Problem: Copy out the whole text about the 12th Ohio Cavalry Regiment word for word.

Text section:
------------

- Active: November 24, 1863, to November 14, 1865
- Country: United States
- Allegiance: Union
- Branch: Cavalry
- Equipment: Spencer repeating carbines
- Engagements: Battle of Mount Sterling Battle of Cynthiana Battle of Saltville Second Battle of Saltville

= 12th Ohio Cavalry Regiment =

The 12th Ohio Cavalry Regiment was a cavalry regiment that served in the Union Army during the American Civil War.

==Service==
The 12th Ohio Cavalry Regiment was organized at Camp Taylor in Cleveland, Ohio, and mustered in November 24, 1863, for a three years under the command of Colonel Robert Wilson Ratliff.

The regiment was attached to 2nd Brigade, 5th Division, XXIII Corps, District of Kentucky, Department of the Ohio, to July 1864. 4th Brigade, 1st Division, District of Kentucky, Department of the Ohio, to February 1865. 1st Brigade, Cavalry Division, District of East Tennessee, Department of the Cumberland, to July 1865. Cavalry Brigade, District East Tennessee, to November 1865.

The 12th Ohio Cavalry mustered out of service November 14, 1865, at Nashville, Tennessee.

------------

Collected data entries:
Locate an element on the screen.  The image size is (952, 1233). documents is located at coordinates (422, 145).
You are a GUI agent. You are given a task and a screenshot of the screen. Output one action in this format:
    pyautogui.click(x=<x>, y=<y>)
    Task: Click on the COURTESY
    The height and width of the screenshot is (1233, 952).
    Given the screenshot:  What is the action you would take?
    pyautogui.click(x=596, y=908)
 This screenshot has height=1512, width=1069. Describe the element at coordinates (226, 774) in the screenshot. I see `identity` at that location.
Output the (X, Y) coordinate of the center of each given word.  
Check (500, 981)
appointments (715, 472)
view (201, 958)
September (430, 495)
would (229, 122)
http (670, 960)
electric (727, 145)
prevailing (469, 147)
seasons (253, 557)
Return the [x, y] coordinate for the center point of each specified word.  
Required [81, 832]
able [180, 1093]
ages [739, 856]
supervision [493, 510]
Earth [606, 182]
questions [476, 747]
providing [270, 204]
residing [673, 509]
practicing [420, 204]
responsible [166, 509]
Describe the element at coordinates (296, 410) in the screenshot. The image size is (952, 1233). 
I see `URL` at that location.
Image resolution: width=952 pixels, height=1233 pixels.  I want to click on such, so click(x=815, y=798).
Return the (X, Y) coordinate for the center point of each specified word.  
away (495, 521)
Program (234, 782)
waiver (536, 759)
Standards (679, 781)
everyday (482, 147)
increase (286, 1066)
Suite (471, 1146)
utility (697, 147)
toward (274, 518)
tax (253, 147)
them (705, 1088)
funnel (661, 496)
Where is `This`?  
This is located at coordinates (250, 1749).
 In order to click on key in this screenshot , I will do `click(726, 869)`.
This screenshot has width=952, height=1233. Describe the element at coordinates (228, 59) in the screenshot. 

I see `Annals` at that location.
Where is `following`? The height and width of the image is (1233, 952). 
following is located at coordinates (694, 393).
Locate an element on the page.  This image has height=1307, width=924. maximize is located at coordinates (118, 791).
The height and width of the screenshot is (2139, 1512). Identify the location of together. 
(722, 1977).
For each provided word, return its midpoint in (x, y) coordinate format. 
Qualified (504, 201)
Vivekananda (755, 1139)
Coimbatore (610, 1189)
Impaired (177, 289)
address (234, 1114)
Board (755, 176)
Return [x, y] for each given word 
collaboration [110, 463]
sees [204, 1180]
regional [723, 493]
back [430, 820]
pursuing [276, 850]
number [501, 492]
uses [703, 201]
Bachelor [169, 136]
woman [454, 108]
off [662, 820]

------------

Solution to the exercise:
- Active: November 24, 1863, to November 14, 1865
- Country: United States
- Allegiance: Union
- Branch: Cavalry
- Equipment: Spencer repeating carbines
- Engagements: Battle of Mount Sterling Battle of Cynthiana Battle of Saltville Second Battle of Saltville

= 12th Ohio Cavalry Regiment =

The 12th Ohio Cavalry Regiment was a cavalry regiment that served in the Union Army during the American Civil War.

==Service==
The 12th Ohio Cavalry Regiment was organized at Camp Taylor in Cleveland, Ohio, and mustered in November 24, 1863, for a three years under the command of Colonel Robert Wilson Ratliff.

The regiment was attached to 2nd Brigade, 5th Division, XXIII Corps, District of Kentucky, Department of the Ohio, to July 1864. 4th Brigade, 1st Division, District of Kentucky, Department of the Ohio, to February 1865. 1st Brigade, Cavalry Division, District of East Tennessee, Department of the Cumberland, to July 1865. Cavalry Brigade, District East Tennessee, to November 1865.

The 12th Ohio Cavalry mustered out of service November 14, 1865, at Nashville, Tennessee.